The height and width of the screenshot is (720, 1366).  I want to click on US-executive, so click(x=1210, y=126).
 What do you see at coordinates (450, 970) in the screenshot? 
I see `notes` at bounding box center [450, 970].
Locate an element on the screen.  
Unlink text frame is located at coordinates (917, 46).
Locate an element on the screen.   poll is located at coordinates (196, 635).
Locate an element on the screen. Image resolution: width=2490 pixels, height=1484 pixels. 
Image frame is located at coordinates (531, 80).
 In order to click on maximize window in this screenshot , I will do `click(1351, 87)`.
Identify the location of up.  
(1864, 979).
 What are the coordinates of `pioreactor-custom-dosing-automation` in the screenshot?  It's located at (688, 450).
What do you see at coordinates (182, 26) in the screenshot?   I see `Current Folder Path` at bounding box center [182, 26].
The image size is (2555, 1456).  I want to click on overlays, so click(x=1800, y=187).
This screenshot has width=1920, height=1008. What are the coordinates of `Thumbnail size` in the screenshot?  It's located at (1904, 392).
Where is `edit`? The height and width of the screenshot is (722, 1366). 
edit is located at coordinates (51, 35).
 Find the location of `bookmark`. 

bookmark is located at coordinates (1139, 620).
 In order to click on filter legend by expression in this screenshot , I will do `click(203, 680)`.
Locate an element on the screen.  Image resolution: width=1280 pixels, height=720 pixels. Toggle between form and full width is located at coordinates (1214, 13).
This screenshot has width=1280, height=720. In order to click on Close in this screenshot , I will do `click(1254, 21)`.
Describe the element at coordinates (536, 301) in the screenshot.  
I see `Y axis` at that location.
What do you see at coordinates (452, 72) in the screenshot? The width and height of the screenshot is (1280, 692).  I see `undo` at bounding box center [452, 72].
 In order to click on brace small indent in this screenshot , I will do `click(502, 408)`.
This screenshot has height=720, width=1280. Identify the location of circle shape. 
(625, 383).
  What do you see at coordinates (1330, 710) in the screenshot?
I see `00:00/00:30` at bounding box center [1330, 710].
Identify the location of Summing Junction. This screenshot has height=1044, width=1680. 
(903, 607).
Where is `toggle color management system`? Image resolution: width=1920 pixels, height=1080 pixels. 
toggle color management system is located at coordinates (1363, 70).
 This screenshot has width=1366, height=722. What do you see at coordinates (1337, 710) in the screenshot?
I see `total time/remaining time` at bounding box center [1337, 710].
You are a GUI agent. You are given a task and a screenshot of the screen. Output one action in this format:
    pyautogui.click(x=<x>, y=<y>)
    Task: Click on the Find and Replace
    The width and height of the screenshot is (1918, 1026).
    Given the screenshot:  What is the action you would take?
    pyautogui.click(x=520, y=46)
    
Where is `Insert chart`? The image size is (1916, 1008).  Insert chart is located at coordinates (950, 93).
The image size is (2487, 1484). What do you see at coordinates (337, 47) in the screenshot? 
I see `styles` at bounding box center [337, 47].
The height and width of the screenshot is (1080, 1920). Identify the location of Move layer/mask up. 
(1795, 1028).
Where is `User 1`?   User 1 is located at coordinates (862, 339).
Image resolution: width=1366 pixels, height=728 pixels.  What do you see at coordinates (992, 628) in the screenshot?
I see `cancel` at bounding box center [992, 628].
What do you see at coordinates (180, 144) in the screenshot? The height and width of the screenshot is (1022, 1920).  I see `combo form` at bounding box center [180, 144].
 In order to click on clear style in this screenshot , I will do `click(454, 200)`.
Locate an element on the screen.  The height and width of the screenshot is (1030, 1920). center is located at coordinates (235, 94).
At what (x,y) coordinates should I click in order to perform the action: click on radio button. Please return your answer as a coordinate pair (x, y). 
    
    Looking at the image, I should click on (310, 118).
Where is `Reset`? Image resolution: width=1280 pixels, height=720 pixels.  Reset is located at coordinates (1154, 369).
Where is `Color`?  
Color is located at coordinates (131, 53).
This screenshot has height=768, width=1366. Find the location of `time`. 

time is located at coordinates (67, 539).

§ REQUEST
Replace every occurrence of "In order to click on" in the material above with "To click on", and reproduce the material with everything else left unchanged.

§ EXERCISE ANSWER
The height and width of the screenshot is (720, 1366).  I want to click on US-executive, so click(x=1210, y=126).
 What do you see at coordinates (450, 970) in the screenshot? 
I see `notes` at bounding box center [450, 970].
Locate an element on the screen.  
Unlink text frame is located at coordinates (917, 46).
Locate an element on the screen.   poll is located at coordinates (196, 635).
Locate an element on the screen. Image resolution: width=2490 pixels, height=1484 pixels. 
Image frame is located at coordinates (531, 80).
 To click on maximize window in this screenshot , I will do `click(1351, 87)`.
Identify the location of up.  
(1864, 979).
 What are the coordinates of `pioreactor-custom-dosing-automation` in the screenshot?  It's located at (688, 450).
What do you see at coordinates (182, 26) in the screenshot?   I see `Current Folder Path` at bounding box center [182, 26].
The image size is (2555, 1456).  I want to click on overlays, so click(x=1800, y=187).
This screenshot has width=1920, height=1008. What are the coordinates of `Thumbnail size` in the screenshot?  It's located at (1904, 392).
Where is `edit`? The height and width of the screenshot is (722, 1366). 
edit is located at coordinates (51, 35).
 Find the location of `bookmark`. 

bookmark is located at coordinates (1139, 620).
 To click on filter legend by expression in this screenshot , I will do `click(203, 680)`.
Locate an element on the screen.  Image resolution: width=1280 pixels, height=720 pixels. Toggle between form and full width is located at coordinates (1214, 13).
This screenshot has width=1280, height=720. To click on Close in this screenshot , I will do `click(1254, 21)`.
Describe the element at coordinates (536, 301) in the screenshot.  
I see `Y axis` at that location.
What do you see at coordinates (452, 72) in the screenshot? The width and height of the screenshot is (1280, 692).  I see `undo` at bounding box center [452, 72].
 To click on brace small indent in this screenshot , I will do `click(502, 408)`.
This screenshot has height=720, width=1280. Identify the location of circle shape. 
(625, 383).
  What do you see at coordinates (1330, 710) in the screenshot?
I see `00:00/00:30` at bounding box center [1330, 710].
Identify the location of Summing Junction. This screenshot has height=1044, width=1680. 
(903, 607).
Where is `toggle color management system`? Image resolution: width=1920 pixels, height=1080 pixels. 
toggle color management system is located at coordinates (1363, 70).
 This screenshot has width=1366, height=722. What do you see at coordinates (1337, 710) in the screenshot?
I see `total time/remaining time` at bounding box center [1337, 710].
You are a GUI agent. You are given a task and a screenshot of the screen. Output one action in this format:
    pyautogui.click(x=<x>, y=<y>)
    Task: Click on the Find and Replace
    The width and height of the screenshot is (1918, 1026).
    Given the screenshot:  What is the action you would take?
    pyautogui.click(x=520, y=46)
    
Where is `Insert chart`? The image size is (1916, 1008).  Insert chart is located at coordinates (950, 93).
The image size is (2487, 1484). What do you see at coordinates (337, 47) in the screenshot? 
I see `styles` at bounding box center [337, 47].
The height and width of the screenshot is (1080, 1920). Identify the location of Move layer/mask up. 
(1795, 1028).
Where is `User 1`?   User 1 is located at coordinates (862, 339).
Image resolution: width=1366 pixels, height=728 pixels.  What do you see at coordinates (992, 628) in the screenshot?
I see `cancel` at bounding box center [992, 628].
What do you see at coordinates (180, 144) in the screenshot? The height and width of the screenshot is (1022, 1920).  I see `combo form` at bounding box center [180, 144].
 To click on clear style in this screenshot , I will do `click(454, 200)`.
Locate an element on the screen.  The height and width of the screenshot is (1030, 1920). center is located at coordinates (235, 94).
At what (x,y) coordinates should I click in order to perform the action: click on radio button. Please return your answer as a coordinate pair (x, y). 
    
    Looking at the image, I should click on (310, 118).
Where is `Reset`? Image resolution: width=1280 pixels, height=720 pixels.  Reset is located at coordinates (1154, 369).
Where is `Color`?  
Color is located at coordinates (131, 53).
This screenshot has height=768, width=1366. Find the location of `time`. 

time is located at coordinates (67, 539).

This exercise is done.